Work item: Among the entries that follow, some lines contain the word "computer". Show all of them.

Source material:
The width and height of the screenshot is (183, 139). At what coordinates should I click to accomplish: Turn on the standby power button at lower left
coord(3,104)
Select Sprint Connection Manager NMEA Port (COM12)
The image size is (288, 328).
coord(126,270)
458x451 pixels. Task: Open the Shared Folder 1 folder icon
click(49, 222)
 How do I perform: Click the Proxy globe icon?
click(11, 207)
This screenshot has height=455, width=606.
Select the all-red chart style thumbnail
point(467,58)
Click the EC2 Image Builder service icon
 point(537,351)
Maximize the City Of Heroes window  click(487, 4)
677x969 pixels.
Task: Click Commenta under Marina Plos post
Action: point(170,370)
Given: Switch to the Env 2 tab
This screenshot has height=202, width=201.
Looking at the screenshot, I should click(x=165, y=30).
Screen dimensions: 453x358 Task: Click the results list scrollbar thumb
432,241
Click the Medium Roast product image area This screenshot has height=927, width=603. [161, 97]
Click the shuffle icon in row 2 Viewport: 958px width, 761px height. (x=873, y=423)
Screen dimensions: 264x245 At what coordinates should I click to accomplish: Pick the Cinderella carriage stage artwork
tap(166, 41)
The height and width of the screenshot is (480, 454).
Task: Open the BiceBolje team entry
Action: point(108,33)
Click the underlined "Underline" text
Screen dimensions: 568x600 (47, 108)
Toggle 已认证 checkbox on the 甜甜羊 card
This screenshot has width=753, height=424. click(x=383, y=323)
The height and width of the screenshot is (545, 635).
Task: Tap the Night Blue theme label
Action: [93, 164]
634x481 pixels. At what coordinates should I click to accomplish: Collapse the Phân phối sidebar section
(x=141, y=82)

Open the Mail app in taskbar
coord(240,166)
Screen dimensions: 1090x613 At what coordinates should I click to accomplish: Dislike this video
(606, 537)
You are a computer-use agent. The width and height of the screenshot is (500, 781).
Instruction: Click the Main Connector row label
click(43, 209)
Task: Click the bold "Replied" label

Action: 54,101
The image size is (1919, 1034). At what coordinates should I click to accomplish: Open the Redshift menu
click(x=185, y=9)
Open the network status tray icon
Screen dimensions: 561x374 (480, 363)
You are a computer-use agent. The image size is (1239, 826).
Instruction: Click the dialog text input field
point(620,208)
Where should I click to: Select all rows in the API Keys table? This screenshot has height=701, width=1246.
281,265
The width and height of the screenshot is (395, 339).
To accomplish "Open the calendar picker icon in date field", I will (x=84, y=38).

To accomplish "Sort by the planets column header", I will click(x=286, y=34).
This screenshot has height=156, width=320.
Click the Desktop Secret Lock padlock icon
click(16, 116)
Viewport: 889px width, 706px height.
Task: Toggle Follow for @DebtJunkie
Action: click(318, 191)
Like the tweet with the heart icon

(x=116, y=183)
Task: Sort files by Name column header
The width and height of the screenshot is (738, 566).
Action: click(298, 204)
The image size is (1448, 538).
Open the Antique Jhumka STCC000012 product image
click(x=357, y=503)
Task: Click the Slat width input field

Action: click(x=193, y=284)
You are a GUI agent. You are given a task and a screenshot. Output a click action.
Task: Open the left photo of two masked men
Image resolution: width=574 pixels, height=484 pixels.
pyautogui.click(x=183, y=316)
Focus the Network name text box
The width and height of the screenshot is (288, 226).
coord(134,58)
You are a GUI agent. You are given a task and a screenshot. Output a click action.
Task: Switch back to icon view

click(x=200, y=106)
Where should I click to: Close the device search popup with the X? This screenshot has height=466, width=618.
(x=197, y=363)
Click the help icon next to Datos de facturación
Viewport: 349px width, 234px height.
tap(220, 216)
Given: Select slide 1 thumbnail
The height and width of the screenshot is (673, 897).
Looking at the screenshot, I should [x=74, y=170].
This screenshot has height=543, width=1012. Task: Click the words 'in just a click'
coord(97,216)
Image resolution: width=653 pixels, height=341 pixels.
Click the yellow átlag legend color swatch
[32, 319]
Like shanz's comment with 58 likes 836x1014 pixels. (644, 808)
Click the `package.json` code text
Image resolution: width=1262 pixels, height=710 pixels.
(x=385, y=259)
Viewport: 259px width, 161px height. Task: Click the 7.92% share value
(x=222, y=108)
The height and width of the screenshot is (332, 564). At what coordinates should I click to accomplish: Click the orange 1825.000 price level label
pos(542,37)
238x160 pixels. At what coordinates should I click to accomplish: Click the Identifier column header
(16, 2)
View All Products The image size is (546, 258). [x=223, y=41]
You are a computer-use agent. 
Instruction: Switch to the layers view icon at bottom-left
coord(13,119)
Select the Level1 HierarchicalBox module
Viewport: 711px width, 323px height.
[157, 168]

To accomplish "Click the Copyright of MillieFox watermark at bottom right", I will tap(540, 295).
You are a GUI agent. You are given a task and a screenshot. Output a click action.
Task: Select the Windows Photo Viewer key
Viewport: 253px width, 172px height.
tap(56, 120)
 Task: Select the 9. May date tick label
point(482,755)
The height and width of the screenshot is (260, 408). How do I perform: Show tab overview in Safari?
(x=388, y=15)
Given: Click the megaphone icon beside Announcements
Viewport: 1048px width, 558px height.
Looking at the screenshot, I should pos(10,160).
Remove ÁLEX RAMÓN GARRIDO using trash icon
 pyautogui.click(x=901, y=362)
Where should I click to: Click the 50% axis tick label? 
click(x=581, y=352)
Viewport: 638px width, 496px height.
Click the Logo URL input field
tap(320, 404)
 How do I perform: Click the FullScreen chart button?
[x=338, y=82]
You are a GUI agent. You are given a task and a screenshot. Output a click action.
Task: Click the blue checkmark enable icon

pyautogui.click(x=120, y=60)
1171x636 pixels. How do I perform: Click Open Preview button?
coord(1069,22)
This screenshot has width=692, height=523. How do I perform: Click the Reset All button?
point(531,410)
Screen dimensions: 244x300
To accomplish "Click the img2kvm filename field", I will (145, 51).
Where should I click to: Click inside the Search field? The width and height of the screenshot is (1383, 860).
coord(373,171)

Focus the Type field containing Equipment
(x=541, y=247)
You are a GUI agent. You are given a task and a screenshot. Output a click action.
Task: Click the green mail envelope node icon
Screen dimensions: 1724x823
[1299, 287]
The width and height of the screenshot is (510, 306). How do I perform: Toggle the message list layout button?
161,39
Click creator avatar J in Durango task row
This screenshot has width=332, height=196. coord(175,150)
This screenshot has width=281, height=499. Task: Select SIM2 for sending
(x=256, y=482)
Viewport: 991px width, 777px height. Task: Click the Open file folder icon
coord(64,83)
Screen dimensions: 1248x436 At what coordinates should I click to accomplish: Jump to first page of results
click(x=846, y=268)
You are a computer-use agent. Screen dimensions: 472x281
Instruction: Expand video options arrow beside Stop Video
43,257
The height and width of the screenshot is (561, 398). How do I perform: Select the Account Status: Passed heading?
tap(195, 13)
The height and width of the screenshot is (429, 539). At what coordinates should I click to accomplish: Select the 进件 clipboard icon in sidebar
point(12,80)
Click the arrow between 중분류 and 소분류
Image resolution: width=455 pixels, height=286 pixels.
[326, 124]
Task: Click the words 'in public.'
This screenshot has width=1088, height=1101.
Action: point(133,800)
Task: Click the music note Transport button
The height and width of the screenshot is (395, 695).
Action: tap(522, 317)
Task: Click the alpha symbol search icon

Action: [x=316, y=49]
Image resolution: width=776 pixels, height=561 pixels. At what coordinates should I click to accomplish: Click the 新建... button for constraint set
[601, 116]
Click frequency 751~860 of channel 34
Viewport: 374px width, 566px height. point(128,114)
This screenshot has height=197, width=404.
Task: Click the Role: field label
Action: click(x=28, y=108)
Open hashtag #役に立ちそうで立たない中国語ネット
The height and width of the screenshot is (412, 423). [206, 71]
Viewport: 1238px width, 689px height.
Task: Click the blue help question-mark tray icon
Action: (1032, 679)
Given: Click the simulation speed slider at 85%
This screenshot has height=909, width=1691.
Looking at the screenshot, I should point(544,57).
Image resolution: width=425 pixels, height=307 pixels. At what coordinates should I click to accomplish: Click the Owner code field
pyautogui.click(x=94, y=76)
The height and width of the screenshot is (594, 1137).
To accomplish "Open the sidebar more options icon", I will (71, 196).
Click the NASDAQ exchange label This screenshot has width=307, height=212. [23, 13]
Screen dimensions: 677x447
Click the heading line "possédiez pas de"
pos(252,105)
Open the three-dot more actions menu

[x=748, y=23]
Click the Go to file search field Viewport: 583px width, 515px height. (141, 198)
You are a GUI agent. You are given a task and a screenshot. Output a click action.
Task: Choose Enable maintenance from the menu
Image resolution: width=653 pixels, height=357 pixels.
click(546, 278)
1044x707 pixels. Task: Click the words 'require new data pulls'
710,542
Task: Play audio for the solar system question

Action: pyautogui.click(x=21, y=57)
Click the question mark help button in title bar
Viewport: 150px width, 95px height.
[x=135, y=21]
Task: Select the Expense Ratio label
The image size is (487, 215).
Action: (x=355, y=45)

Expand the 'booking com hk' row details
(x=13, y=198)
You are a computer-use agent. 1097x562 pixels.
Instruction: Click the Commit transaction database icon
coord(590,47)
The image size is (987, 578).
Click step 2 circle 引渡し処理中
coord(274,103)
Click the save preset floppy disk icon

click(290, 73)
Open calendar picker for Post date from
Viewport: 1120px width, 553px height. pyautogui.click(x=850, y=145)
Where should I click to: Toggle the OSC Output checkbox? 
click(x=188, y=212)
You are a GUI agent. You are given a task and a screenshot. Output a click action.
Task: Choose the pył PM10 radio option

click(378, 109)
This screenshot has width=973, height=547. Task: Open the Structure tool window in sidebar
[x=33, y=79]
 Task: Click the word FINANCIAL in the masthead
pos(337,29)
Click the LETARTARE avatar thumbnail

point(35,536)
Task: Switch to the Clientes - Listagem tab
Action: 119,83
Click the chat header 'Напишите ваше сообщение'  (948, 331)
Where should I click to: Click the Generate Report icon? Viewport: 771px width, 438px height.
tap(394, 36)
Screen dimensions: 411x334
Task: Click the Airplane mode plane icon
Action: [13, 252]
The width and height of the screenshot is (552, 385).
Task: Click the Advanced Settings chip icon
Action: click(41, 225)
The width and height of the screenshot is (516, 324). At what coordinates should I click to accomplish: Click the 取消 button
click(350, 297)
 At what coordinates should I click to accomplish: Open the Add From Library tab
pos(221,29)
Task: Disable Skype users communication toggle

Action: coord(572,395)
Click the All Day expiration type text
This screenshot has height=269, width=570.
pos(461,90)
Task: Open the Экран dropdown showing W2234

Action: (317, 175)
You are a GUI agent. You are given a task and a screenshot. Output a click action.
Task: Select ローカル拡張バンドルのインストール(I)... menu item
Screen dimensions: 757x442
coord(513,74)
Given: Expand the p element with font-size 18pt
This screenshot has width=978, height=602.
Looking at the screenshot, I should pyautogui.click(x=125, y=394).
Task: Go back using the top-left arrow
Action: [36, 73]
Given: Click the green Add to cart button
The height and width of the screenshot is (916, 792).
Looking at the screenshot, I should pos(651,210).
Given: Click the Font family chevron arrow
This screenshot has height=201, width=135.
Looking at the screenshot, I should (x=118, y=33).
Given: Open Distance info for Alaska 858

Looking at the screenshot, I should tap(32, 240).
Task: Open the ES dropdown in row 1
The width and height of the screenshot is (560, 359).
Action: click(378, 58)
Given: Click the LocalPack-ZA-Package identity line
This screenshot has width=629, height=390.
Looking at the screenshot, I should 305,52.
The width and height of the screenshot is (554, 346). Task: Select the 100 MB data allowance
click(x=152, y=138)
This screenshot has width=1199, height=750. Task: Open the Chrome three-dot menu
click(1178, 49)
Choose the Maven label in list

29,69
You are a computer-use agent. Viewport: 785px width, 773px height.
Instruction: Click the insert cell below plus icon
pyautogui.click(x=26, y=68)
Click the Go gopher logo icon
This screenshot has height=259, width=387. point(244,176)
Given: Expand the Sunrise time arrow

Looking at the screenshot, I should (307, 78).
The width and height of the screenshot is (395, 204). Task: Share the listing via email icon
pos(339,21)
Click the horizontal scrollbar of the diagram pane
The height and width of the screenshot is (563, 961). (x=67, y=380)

Task output:
You are a computer-use agent. The width and height of the screenshot is (500, 781).
You are a computer-use agent. The image size is (1239, 826).
You are a computer-use agent. 
You are a computer-use agent. Screen dimensions: 472x281
You are a computer-use agent. 1097x562 pixels.
You are a computer-use agent. Viewport: 785px width, 773px height.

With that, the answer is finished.